Background
Dixie was born in Streatham, London. When he was eight, his mother remarried. She had two sons by her new husband.
Dixie was born in Streatham, London. When he was eight, his mother remarried. She had two sons by her new husband.
He has 17 other criminal convictions. He admits to having been a heavy drinker and user of cannabis and cocaine for years. He has a long criminal record.
His first conviction was for robbery – he mugged a woman at knifepoint in Stockwell in 1986, for which he was sentenced to six weeks" detention.
In 1987, he moved to Sidcup and was convicted of burglary and robbery. In 1988, he was convicted of indecent assault and indecent exposure and sentenced to 2 years probation.
Later in 1988, he was convicted of indecent assault and assault occasioning actual bodily harm. In 1989, he was convicted of indecent exposure and sentenced to 80 hours community service.
In 1990, he was convicted of assaulting a police officer
Dixie lived in Australia from 1993 and overstayed his visa. He was deported in 1999 after being convicted of a sex offence, for which he was fined. Dixie was accused of a sexual assault in 2001, where it is believed he masturbated in front of a woman in a telephone booth.
He was not prosecuted for this.
Dixie has three sons, the youngest was born in 2003. Dixie worked at the Ye Old Six Bells in Horley, Surrey.

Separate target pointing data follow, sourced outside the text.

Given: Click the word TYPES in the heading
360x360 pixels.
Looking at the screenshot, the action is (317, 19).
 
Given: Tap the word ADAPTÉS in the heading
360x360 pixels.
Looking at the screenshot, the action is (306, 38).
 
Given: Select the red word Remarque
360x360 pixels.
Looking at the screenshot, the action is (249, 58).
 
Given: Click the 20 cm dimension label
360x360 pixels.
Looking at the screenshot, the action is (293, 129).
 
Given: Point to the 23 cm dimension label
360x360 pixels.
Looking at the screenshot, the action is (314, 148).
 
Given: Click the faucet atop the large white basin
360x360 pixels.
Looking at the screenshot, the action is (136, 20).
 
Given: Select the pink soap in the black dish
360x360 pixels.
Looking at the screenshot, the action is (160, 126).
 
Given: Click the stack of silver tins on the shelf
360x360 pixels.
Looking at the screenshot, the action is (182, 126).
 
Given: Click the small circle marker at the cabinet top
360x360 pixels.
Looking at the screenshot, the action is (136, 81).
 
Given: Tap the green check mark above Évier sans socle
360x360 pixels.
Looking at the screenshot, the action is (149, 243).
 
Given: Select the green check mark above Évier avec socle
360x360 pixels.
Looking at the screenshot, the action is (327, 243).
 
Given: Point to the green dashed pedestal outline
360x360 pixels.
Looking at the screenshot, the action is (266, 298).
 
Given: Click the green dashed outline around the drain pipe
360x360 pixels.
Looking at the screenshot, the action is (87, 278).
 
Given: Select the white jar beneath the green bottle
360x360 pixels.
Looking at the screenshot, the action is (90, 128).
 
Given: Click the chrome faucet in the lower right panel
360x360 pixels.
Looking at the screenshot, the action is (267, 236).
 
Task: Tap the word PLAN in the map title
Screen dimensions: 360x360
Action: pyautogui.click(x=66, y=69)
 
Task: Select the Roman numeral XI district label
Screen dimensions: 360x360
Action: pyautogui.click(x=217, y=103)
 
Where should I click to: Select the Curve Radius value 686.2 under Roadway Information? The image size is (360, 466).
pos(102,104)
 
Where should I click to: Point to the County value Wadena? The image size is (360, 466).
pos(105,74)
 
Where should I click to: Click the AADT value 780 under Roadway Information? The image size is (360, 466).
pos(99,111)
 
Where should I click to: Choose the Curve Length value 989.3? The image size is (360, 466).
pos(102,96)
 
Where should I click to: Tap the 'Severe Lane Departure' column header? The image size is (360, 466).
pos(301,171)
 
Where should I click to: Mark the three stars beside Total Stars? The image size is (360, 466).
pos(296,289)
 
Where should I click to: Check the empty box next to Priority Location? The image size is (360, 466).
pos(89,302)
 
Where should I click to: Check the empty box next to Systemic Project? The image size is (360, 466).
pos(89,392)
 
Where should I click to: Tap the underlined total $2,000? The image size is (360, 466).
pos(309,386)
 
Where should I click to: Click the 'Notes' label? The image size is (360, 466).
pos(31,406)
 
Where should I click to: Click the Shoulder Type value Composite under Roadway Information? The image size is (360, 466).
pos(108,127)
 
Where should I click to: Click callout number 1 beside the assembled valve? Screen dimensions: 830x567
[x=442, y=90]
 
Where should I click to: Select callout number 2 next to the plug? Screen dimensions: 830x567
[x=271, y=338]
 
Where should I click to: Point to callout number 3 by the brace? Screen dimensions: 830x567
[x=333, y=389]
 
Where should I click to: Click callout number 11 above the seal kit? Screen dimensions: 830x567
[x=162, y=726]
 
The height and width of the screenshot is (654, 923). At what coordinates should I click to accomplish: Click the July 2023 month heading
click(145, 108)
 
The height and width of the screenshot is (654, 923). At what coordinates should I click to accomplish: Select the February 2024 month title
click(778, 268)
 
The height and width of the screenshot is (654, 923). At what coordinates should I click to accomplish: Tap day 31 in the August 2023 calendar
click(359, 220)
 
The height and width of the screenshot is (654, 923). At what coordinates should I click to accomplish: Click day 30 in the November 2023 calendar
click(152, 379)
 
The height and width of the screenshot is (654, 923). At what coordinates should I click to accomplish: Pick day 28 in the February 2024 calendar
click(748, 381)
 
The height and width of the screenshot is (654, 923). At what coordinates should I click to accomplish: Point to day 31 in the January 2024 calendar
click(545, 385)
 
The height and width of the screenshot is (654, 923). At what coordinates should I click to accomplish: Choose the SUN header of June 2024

His deoxyribonucleic acid was taken when he was arrested in neighbouring town Crawley, West Sussex, after being involved in a fight in a public while watching a World Cup football match, and matched with that of Bowman"s killer. In October 2006, Dixie"s deoxyribonucleic acid was sent to Western Australia to be tested against that of the deoxyribonucleic acid evidence in the Claremont serial killer case between 1996 and 1997, as it is believed he was in the area at the time of the killings, and may have committed them.
At his trial for the murder of Sally Anne Bowman, an unnamed Thai woman gave evidence that Dixie had stabbed and raped her in Australia in 1998.
Dixie has yet to be formally charged with this attack, though a deoxyribonucleic acid sample from the woman"s underwear has been matched to him. Dixie denied the murder but, as part of his defence, claimed that he had spent the night on drink and drugs and had gone out to buy more cocaine. He claimed to have come across the body of Bowman, murdered, he said, by a third party, and had sex with her after she was killed.
In 2007, the deoxyribonucleic acid of Dixie was matched to the rape of a woman in Fuengirola, Spain, in August 2003.
A Dutchman -Romano van der Dussenhowever was already sentenced to 15 years in prison for this rape and two sexual assaults that were committed nearby and in the same way as the rape. As late as 2015 Romano van der Dussen was still in prison and Dixie was not charged with the rape yet In June 2015 the Dutch newspaper the Volkskrant reported that Dixie confessed to this rape, but not to the two sexual assaults.
Dixie was found guilty of Bowman"s murder on 22 February 2008 and was sentenced to life imprisonment at the Old Bailey, where the trial judge recommended that Dixie should not be released for a minimum of 34 years, by which time he will be 70 years old. This is among the longest minimum terms ever imposed upon a single murderer.
Following Dixie"s conviction, Detective Superintendent Stuart Cundy, who had led the Bowman investigation, said: "lieutenant is my opinion that a national deoxyribonucleic acid register – with all its appropriate safeguards – could have identified Sally Anne"s murderer within 24 hours.
Instead it took nearly nine months before Mark Dixie was identified, and almost two-and-a-half years for justice to be done." The calls for a such a register were, however, turned down by ministers and other politicians who claimed that it would raise practical as well as civil liberties issues.